A relação entre o Supremo Tribunal Federal (STF) e o presidente Jair Bolsonaro piorou consideravelmente nos últimos meses com o agravamento da crise sanitária no país. Muitos ministros, incluindo o presidente da corte Luiz Fux, já demonstraram publicamente que estão preocupados com o atual momento da pandemia de COVID-19.
Recentemente, no dia 23 de fevereiro, por exemplo, o tribunal decidiu autorizar estados e municípios brasileiros a comprar e a distribuir vacinas, caso o governo federal não cumpra o Plano Nacional de Imunização (PNI) ou se as doses previstas no documento forem insuficientes.
Dois meses antes, em 17 de dezembro, o STF determinou que a vacina contra o coronavírus é obrigatória e que estados, Distrito Federal e municípios também têm autonomia para estabelecer regras para a imunização.
Para o cientista político Guilherme Carvalhido, professor da Universidade Veiga de Almeida (UVA), o Supremo se viu obrigado a agir devido à falta de ações efetivas do presidente da República no combate à pandemia.
Ele avalia que a corte precisou entrar em cena e tomar decisões até certo ponto políticas, mas baseadas em emergência na saúde pública, o que tem gerado desgastes entre os dois poderes.
Carvalhido diz que as críticas dos ministros se justificam não por uma suposta falta de harmonia entre os poderes, mas devido à "errática condução" do presidente durante a pandemia.
"Sabemos muito bem que, em um país continental e complexo como o Brasil, é necessário um poder central, principalmente através do Ministério da Saúde, para distribuir ações e políticas de combate centralizadas do vírus.
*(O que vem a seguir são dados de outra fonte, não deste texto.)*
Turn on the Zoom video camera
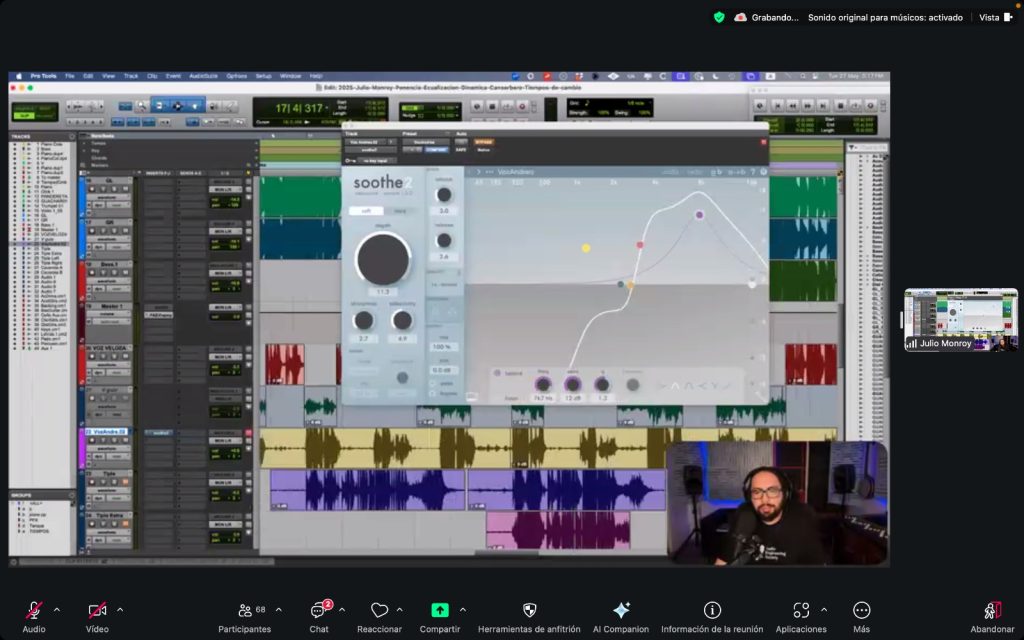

E, desde o início da pandemia, em março do ano passado, a atual presidência da República vem se mostrando profundamente incompetente", afirmou em entrevista à Sputnik Brasil.
O professor cita dois aspectos centrais para a deflagração do embate: um "processo de negação" da pandemia em um primeiro momento e posterior lentidão em tomada de medidas efetivas para garantir a logística de distribuição de vacinas.
"O presidente, não demonstrando ações efetivas de combate à COVID-19, obrigou, do ponto de vista prático, o poder judiciário a dar aos governadores e prefeitos autonomia de construção de ações. Ou seja, na verdade, isso não teria acontecido se não houvesse esse processo negativo do presidente e de sua equipe em relação à COVID-19", ressaltou.
Carvalhido acredita que, se o STF não agisse, o Brasil teria ainda mais problemas para controlar a pandemia e para vacinar a população.
Além disso, o especialista avalia que as ações do Supremo evidenciaram "uma falta de percepção da realidade" do presidente.
"O ideal era que o executivo tomasse as ações políticas. Quando isso não acontece de uma maneira mais eficaz, o judiciário adentra judicializando a política e tomando medidas nesse sentido, causando um conflito, mas no meu entender foi necessário para que ações sejam feitas em relação à crise sanitária", disse.
Mudança no cenário com Lula
Guilherme Carvalhido aponta que a pacificação não só é possível, mas também necessária para o equilíbrio entre os poderes da República.
Ele lembra que Bolsonaro já tem uma boa relação com as duas Casas Legislativas, com os presidentes do Senado (Rodrigo Pacheco, do DEM) e da Câmara dos Deputados (Arthur Lira, do PP).
Com o STF, na visão do professor, não há exatamente relação negativa, mas um desequilíbrio em decorrência das ações inadequadas do presidente. Mas nos próximos meses, a situação deve normalizar, de acordo com o cientista político.
Isso porque, para ele, Bolsonaro começou a pensar nas eleições de 2022 com a volta do ex-presidente Luiz Inácio Lula da Silva ao cenário político. Carvalhido acredita que a partir de agora o presidente deverá de fato tentar manter uma postura mais sóbria.
"Bolsonaro está preocupado com a imagem de Lula como um combatente à COVID-19, em relação ao uso de máscara, ao uso das ações sanitárias necessárias, fazendo com que o presidente tenha um posicionamento talvez mais equilibrado", avaliou.
O professor afirma que as interlocuções vão ocorrer muito em função da preocupação do presidente em se reeleger, mais em sintonia com a opinião pública.
"A reeleição está ali no ano que vem. E essa preocupação do presidente com a imagem é muito importante", disse.